PROMPT:
Only the line containing "This screenshot has height=535, width=793." and the lines after it, through the end of the data below, are to be returned, each exactly as it stands.

RECORDS FOR PROCESSING:
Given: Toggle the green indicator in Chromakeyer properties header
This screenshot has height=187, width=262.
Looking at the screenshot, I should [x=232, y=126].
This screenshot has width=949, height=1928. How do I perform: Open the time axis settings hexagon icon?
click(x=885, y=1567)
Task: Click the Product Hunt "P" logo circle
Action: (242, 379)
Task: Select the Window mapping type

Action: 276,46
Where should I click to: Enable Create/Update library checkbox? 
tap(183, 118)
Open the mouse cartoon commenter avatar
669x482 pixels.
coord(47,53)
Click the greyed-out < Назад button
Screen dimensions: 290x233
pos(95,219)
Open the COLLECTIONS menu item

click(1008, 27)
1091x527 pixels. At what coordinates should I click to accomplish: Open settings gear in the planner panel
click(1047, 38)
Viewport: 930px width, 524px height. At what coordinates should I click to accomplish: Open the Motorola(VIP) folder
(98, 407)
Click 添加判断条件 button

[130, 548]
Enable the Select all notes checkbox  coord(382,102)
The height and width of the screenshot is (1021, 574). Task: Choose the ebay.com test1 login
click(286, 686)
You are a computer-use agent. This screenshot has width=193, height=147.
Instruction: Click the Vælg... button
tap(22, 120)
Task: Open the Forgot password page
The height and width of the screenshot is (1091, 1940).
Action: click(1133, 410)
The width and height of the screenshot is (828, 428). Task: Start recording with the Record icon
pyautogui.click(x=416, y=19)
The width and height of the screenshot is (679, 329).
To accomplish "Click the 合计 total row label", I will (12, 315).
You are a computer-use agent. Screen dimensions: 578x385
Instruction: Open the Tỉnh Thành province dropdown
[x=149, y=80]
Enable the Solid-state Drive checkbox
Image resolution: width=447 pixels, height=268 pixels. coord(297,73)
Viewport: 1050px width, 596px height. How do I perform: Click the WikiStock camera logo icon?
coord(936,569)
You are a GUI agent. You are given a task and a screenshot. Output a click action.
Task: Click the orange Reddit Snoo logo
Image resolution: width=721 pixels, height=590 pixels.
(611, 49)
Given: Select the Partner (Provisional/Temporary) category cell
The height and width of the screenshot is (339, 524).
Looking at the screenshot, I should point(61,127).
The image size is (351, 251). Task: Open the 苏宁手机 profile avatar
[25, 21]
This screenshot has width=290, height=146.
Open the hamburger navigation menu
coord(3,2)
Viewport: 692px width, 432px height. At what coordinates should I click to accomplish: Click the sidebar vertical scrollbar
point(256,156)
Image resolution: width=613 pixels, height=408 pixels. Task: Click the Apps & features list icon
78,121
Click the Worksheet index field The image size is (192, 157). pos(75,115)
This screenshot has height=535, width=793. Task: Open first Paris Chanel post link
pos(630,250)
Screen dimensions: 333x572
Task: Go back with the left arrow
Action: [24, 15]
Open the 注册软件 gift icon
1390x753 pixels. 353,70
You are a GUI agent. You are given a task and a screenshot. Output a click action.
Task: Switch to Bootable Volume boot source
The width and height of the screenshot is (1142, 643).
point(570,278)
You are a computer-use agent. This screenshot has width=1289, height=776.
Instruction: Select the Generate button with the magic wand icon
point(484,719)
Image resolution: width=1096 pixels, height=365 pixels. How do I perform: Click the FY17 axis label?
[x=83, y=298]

EXERCISE OUTPUT:
This screenshot has height=535, width=793. Task: Open first Paris Chanel post link
pos(630,250)
Screen dimensions: 333x572
Task: Go back with the left arrow
Action: [24, 15]
Open the 注册软件 gift icon
1390x753 pixels. 353,70
You are a GUI agent. You are given a task and a screenshot. Output a click action.
Task: Switch to Bootable Volume boot source
The width and height of the screenshot is (1142, 643).
point(570,278)
You are a computer-use agent. This screenshot has width=1289, height=776.
Instruction: Select the Generate button with the magic wand icon
point(484,719)
Image resolution: width=1096 pixels, height=365 pixels. How do I perform: Click the FY17 axis label?
[x=83, y=298]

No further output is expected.